Pela música é possível nos reconhecermos. Um dos personagens do filme, o Queimado, diz bem isso: "como uma pessoa consegue lembrar de algo se ela não tem uma música"? E é engraçado que não precisa ser cantor, músico, artista, poeta, para saber disso. A cada personagem, o mesmo ritual na hora de cantar. Uma tossidinha para tirar o pigarro da garganta, os olhos se fecham, a voz se imposta, o semblante muda como se baixasse um santo, um personagem, um outro ser dentro de cada uma daquelas pessoas e a música emergisse, não importando se desafinada, ou bem interpretada, ou uma cópia do cantor ou cantora, com seus trejeitos e vibratos e afetações. Naquele momento mergulhamos na experiência da canção, sem nos preocuparmos com o ridículo.
Os motivos pelos quais gostamos de uma música, ou nos apaixonamos por ela, ou a elegemos como "a música de nossas vidas"podem ser vários, e, na maioria das vezes, isso passa longe do acorde bem construído, do verso lapidado, da originalidade, da contemporaneidade, ou seja lá qual seja o critério estético ou artístico. Às vezes amamos uma canção simplesmente porque alguém a quem amamos muito gostava dela, ou porque foi trilha sonora de um momento de que sentimos saudade, ou nos acompanhou durante um momento difícil. A primeira "música" de que me lembro eram os sons das cordas do violão sendo afinadas pelo meu pai. Toda vez que ele pegava o violão a primeira coisa que fazia era sempre a mesma sequëncia de notas e eu me perguntava: "por que ele sempre toca essa mesma musiquinha?". Depois fui descobrir que a "musiquinha"eram as cordas do instrumento, mi - la-re-sol-si-mi, sendo afinadas uma a uma...Quando assisti a uma entrevista da Elis Regina dizendo que foi cantar porque tinha muito som dentro dela eu me identifiquei pacas porque, desde bem pequena, lembro de ter sempre uma música ou um som dentro de mim, me acompanhando em cada momento do meu dia, nos bons e nos ruins. E esses sons podem ser desconhecidos, criações minhas, ou músicas que ouvi alguém cantando...Sei de canções inteiras que não faço ideia do nome, nem do autor e nem como aprendi. Só sei que as sei, talvez de tanto ouvir minha mãe cantando.

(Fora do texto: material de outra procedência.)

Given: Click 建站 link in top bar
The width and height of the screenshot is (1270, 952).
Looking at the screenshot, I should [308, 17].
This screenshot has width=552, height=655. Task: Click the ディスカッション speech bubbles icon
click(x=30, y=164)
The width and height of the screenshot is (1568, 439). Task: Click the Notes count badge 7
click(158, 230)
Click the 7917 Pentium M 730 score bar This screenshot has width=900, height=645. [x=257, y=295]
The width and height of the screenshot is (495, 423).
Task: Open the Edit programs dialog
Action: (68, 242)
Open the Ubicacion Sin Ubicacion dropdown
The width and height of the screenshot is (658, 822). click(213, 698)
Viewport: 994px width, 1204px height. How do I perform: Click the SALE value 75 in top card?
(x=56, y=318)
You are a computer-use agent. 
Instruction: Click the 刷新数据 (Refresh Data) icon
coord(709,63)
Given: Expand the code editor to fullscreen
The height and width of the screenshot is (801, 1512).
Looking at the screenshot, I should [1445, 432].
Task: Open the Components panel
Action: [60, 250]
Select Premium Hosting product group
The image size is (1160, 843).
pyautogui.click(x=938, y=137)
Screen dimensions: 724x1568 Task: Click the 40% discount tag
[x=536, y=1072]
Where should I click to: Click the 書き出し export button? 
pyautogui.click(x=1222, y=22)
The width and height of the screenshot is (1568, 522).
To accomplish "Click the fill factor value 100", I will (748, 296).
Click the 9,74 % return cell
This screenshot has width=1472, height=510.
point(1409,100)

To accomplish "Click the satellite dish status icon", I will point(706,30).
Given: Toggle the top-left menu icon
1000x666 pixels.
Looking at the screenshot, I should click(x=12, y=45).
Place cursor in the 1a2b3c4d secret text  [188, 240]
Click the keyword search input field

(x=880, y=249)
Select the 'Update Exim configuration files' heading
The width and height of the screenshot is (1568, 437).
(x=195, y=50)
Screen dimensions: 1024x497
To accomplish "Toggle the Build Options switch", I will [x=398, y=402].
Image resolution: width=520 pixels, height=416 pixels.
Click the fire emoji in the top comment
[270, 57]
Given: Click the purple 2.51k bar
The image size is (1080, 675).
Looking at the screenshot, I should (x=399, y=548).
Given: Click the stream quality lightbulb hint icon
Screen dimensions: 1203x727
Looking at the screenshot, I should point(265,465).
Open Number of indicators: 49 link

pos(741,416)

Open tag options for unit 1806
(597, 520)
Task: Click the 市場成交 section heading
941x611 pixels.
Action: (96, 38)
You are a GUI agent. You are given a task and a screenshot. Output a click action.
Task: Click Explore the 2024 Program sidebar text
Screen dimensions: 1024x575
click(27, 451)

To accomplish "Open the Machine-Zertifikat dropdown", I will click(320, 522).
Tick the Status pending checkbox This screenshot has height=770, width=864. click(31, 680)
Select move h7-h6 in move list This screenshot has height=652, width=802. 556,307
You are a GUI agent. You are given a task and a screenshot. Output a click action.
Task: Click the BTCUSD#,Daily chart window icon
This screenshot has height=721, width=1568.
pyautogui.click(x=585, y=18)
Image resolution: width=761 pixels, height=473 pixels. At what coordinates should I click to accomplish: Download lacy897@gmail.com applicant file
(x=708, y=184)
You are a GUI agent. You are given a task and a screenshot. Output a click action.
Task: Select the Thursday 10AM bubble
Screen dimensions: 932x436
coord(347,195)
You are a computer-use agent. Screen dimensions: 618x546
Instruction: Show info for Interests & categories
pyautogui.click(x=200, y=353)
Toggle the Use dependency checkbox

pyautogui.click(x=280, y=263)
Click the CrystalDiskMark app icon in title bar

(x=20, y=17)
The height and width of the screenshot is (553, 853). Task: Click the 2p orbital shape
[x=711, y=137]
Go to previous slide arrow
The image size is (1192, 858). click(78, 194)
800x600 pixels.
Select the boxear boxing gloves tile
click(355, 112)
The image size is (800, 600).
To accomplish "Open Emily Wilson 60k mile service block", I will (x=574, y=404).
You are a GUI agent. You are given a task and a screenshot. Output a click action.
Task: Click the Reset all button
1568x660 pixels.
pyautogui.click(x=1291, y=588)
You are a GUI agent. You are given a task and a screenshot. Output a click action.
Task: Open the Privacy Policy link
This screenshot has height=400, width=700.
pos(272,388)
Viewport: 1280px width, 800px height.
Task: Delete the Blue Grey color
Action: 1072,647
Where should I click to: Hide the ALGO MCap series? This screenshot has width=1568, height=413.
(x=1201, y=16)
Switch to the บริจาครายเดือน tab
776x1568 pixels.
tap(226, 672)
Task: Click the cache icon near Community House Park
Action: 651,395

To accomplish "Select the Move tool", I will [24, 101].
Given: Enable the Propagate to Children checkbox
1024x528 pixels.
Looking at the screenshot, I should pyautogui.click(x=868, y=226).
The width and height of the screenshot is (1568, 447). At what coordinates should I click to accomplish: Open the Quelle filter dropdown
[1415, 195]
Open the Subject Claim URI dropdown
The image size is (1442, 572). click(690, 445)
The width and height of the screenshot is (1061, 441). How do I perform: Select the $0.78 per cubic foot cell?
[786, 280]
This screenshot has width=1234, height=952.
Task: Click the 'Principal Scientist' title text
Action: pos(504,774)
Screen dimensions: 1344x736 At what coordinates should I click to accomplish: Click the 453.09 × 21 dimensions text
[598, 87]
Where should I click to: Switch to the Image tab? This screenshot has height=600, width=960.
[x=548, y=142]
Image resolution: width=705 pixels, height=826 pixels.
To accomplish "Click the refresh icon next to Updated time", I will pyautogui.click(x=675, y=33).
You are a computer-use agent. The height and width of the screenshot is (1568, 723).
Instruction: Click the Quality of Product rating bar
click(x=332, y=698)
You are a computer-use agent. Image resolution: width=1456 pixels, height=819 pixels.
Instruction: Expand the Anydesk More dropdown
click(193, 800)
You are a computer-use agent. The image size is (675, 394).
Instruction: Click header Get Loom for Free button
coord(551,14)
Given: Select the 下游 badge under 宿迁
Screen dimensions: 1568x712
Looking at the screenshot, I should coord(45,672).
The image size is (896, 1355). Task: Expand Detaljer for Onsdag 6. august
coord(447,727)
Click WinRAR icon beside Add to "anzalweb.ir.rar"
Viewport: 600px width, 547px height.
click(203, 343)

Meu nome é nome de música, então poderia até considerar "Lígia"a música da minha vida. Mas acho mais justo dizer que tenho "músicas da minha vida", pois a cada momento vivido uma nova trilha se apresenta. Se fosse cantar no filme do Coutinho, não saberia que música escolher. Talvez algumas dezenas de músicas do Jobim, outras tantas do Chico, "Canteiros", do Fagner, uma das primeiras música que aprendi a cantar quando era criança...Ou alguma do meu pai. Fora as canções minhas que nem sei que cara têm, mas que sinto, estão aprisionadas em algum lugar dentro de mim.
Falando de estética, cinema, o filme do Coutinho não é lá O Filme. Perto de "Jogo de Cena", soa mais como uma daquelas continuações de filmes do tipo "o retorno" ou "a missão" que a gente sempre fica achando que devia ter parado no primeiro. De qualquer forma, o documentário só evidencia uma certeza: a de que, por mais insensível, por mais desligado de música que alguém seja, sempre, sempre mesmo haverá uma canção que fará com que este alguém feche os olhos e se transporte a um mundo imaginário ou já vivido, como uma espécie de máquina do tempo.